Ewam Lin is a prison guard at Yilan in the east of Taiwan. For twenty years, he has documented day-to-day prison life in ink drawings that are accompanied by explanatory notes. Within the confines of a sheet of paper, often in A4 or A5 format, his fountain pen recounts the daily lives of inmates within the confines of their cells. The solitude of an elderly man awaiting a visit from his granddaughter for the New Year, the posture of a man doing his morning prayers, the suffering of a sick inmate who does not receive the necessary treatment: all these portraits demonstrating how legal decisions affect prisoners, and that denounce the weaknesses of the Taiwanese penal and penitentiary system. Ewam Lin publishes these illustrated accounts on his blog in defense of a more humane vision of prison. From his point of view as both a guard and an artist, he makes a case for justice reform, particularly for abolishing the death penalty, because he believes that reparation and re-integrating prisoners to society could be more effective form of justice.
In 2017, Cheng Hsing-tse was recognized as innocent after eight appeals and fourteen years behind bars, ten of which were spent on death row. He was not the first victim of judiciary error. Since 2012, four other cases have been reviewed in Taiwan. This case re-opened the death penalty debate in a geographical zone that is for the most part in favor of capital punishment.
If stakes are high in Asia for the abolitionist movement, it’s because the region is still home to many retentionist countries, that is, ones that remain resistant to abolition and also have a high rate of execution. China alone counts thousands of executions, a country where the death penalty is used as a tool for political oppression. According to an Amnesty International report published April 12, 2018, among the 55 states throughout the world that still use capital punishment, 16 are in the Pacific Asian region, and 10 of them are likely to use it for drug trafficking offenses.
In fact, explains Ewam Lin in an interview with the newspaper Free Malaysia Today, the majority of inmates in the prison where he works are there on drug use charges but do not have access to medical care for their addiction. Rather than sending them to rehab, they are imprisoned, even executed, by a government that believes this is the cheapest way to reduce the risks of repeat offense: it costs less to eliminate than to treat.

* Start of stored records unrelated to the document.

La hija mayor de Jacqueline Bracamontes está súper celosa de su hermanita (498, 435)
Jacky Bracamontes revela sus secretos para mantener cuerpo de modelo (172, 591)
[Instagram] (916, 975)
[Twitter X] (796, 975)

His impressive political artistic practice is rooted in this context. By drawing the inmates and recounting their stories, he challenges the Taiwanese public to see the human beings who are stuck behind bars. By revealing the eyes that the execution squad has smothered by a blindfold before firing, he forces Taiwanese society to confront its own guilt. His gesture of empathy, without denying the crimes committed, re-questions the system while restoring personhood.
With the recognition acquired through his drawings, Ewam Lin has been invited since 2017 to participate in the National Conference on Judiciary Reform organized by the Malaysian president who, after voting in favor of a moratorium on the death penalty on November 13, 2018, is taking a first step toward complete abolition, perhaps forging a road for the rest of Asia.